C'est dans une ancienne sucrerie réhabilitée de 3 500 m2
qu'ont été produites les 40 000 premières bouteilles,
commercialisées sur place mais aussi chez des cavistes, épiceries
fines, magasins locaux «Prise Direct'» et restaurants.
«Dans
les Hauts-de-France, il y a moins de stress climatique que dans les
autres régions» poursuit Christophe Dubreucq, rejoint par
Laëtitia Vankerkoven, maître de chai, arrivée dans le projet il y
a deux ans : «Ici, on a la proximité de la mer, et donc,
davantage de vent et des écarts de température arrondis. Cela a
beaucoup d'influence sur les vins.» Tout un ensemble de signaux
positifs qui ont donné naissance à deux Chardonnay : Azimute avec
des notes d'agrumes et de fruits exotiques, plutôt pour l'apéritif
et en repas, Parallèle 50, «ample et gourmand, aux notes
d'agrumes rouges et de chocolat blanc». «Nous travaillons en
basse température pour préserver la qualité, avec des arômes
élégants qui restent en bouche» détaille la maître de chai.

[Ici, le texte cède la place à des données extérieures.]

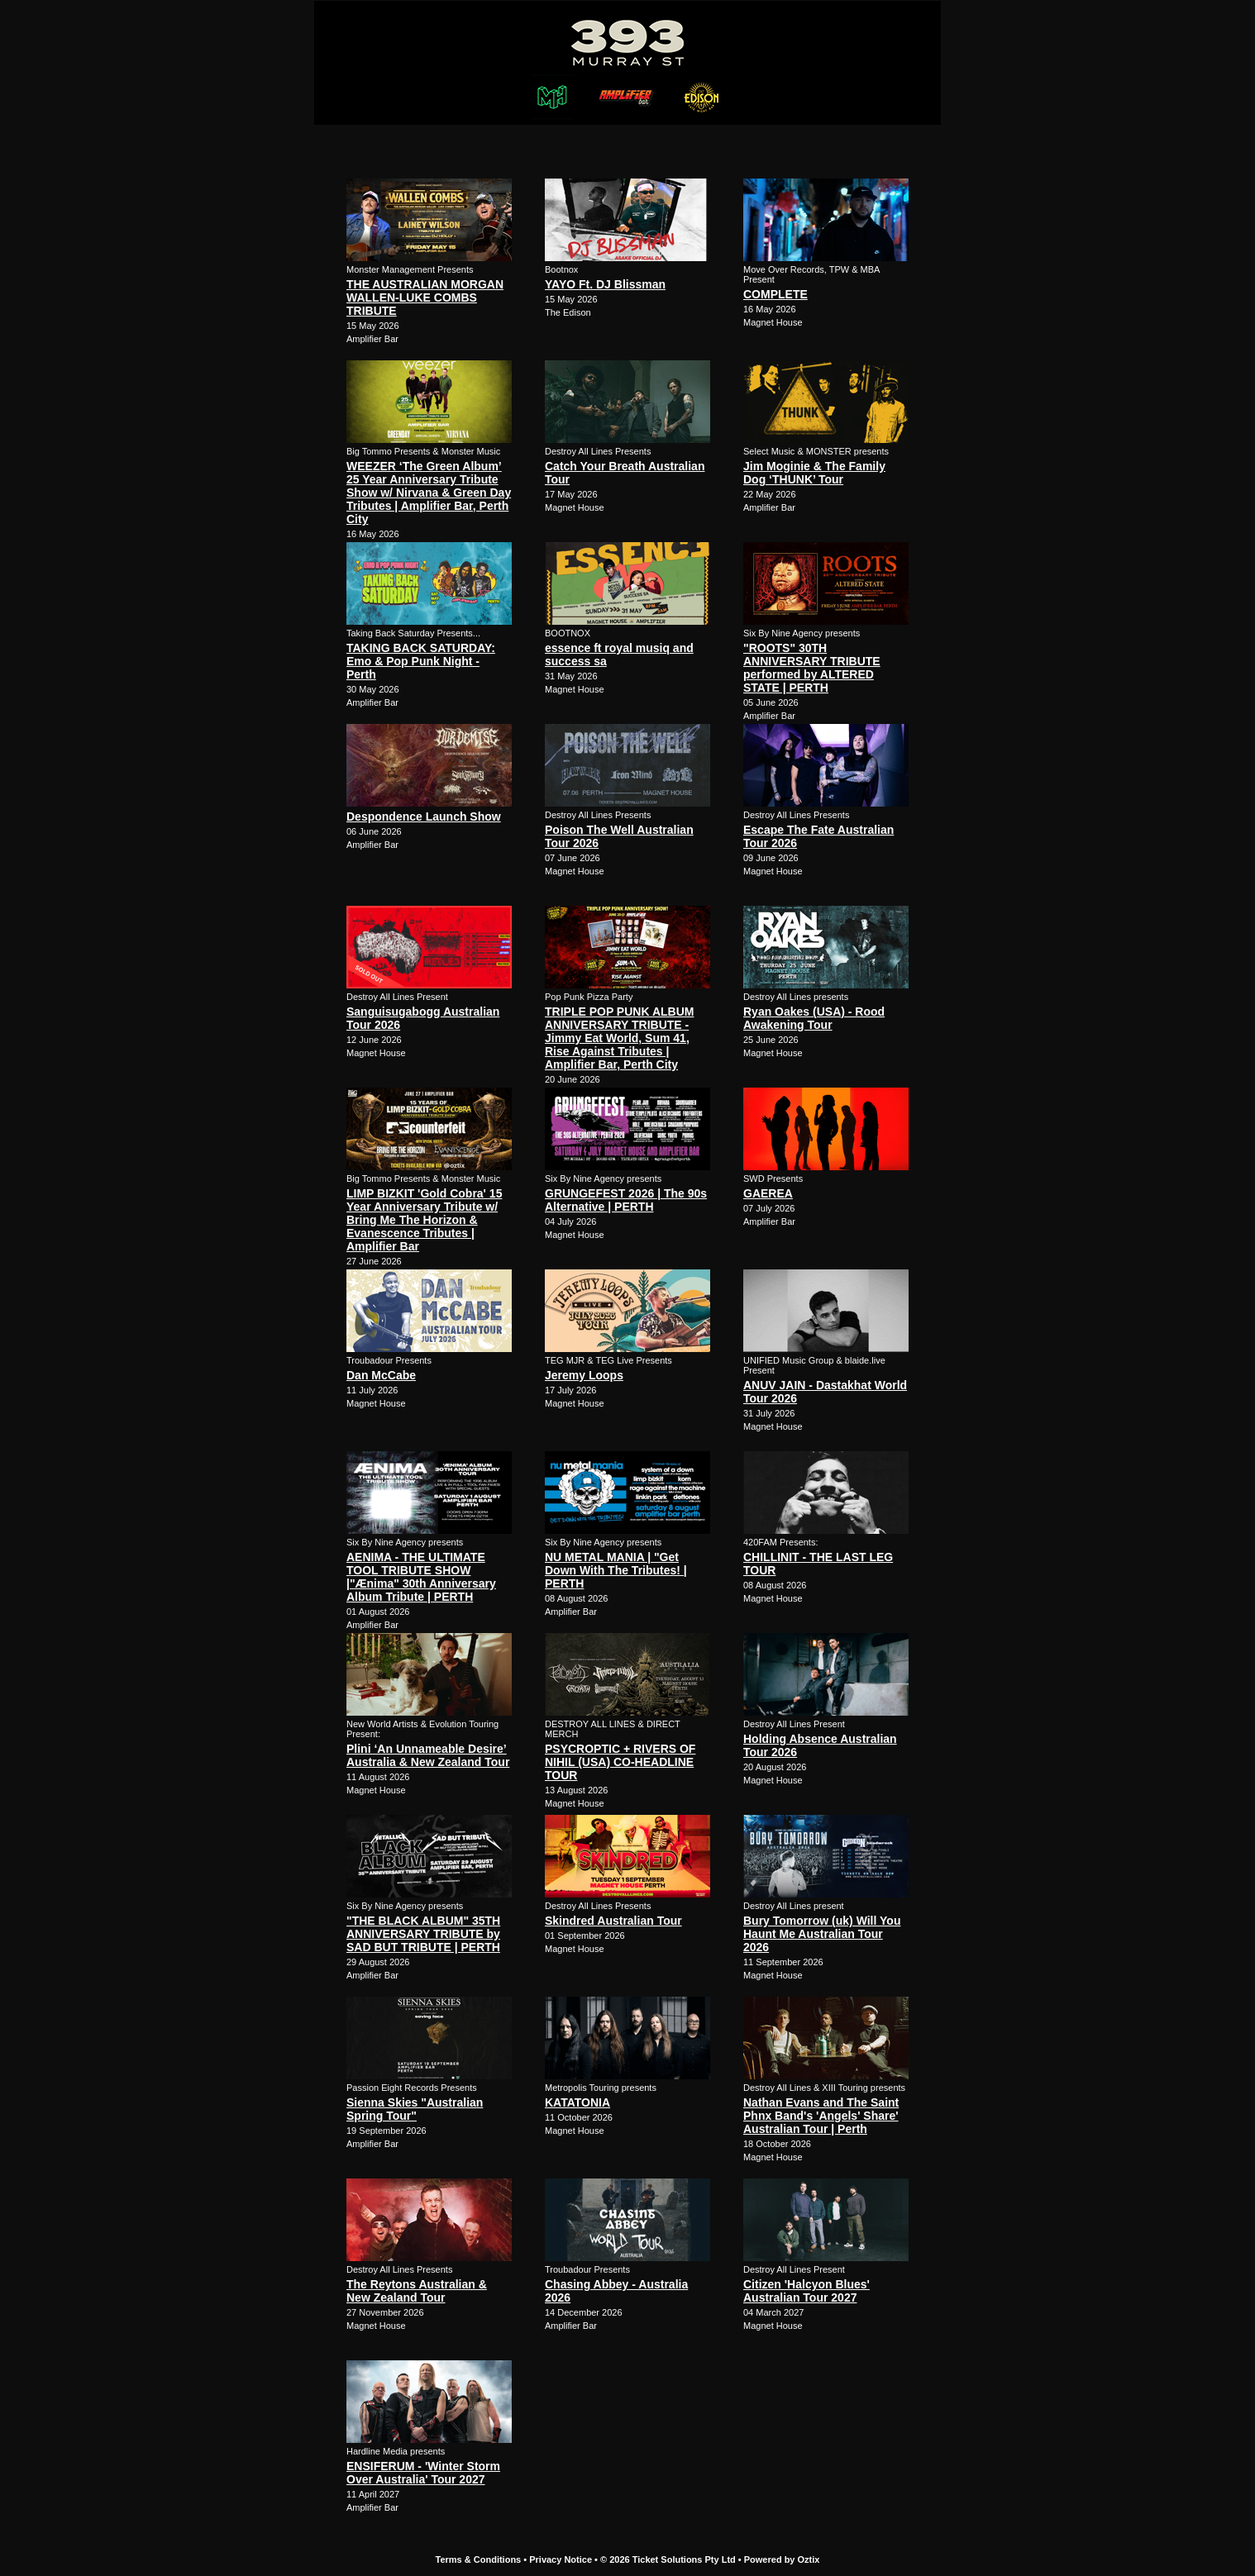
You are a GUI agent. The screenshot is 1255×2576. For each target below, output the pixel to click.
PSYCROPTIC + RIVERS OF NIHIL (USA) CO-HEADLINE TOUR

D'autres cuvées en préparation
Les
130 ne comptent pas s'arrêter là puisque d'autres cuvées sont en
cours de préparation : Zénith en décembre 2023/janvier 2024 avec
un potentiel de garde plus élevé et Fragments, une «cuvée
prestige» qui regroupera l'ensemble des baies des parcelles
durant trois à quatre années. Une cuvée biologique serait aussi en
cours de préparation. En tout, le bâtiment de
Dompierre-Becquincourt compte 25 cuves en inox mais aussi des œufs
en béton et les traditionnels barriques en chêne.
D'abord distribuées sur les Hauts-de-France, les cuvées des 130 ont vocation à s'étendre sur le territoire national : «notre objectif est d'atteindre 200 hectares en 2025, on pourra à ce moment-là peut-être réfléchir à un nom différent» sourit Christophe Dubreucq.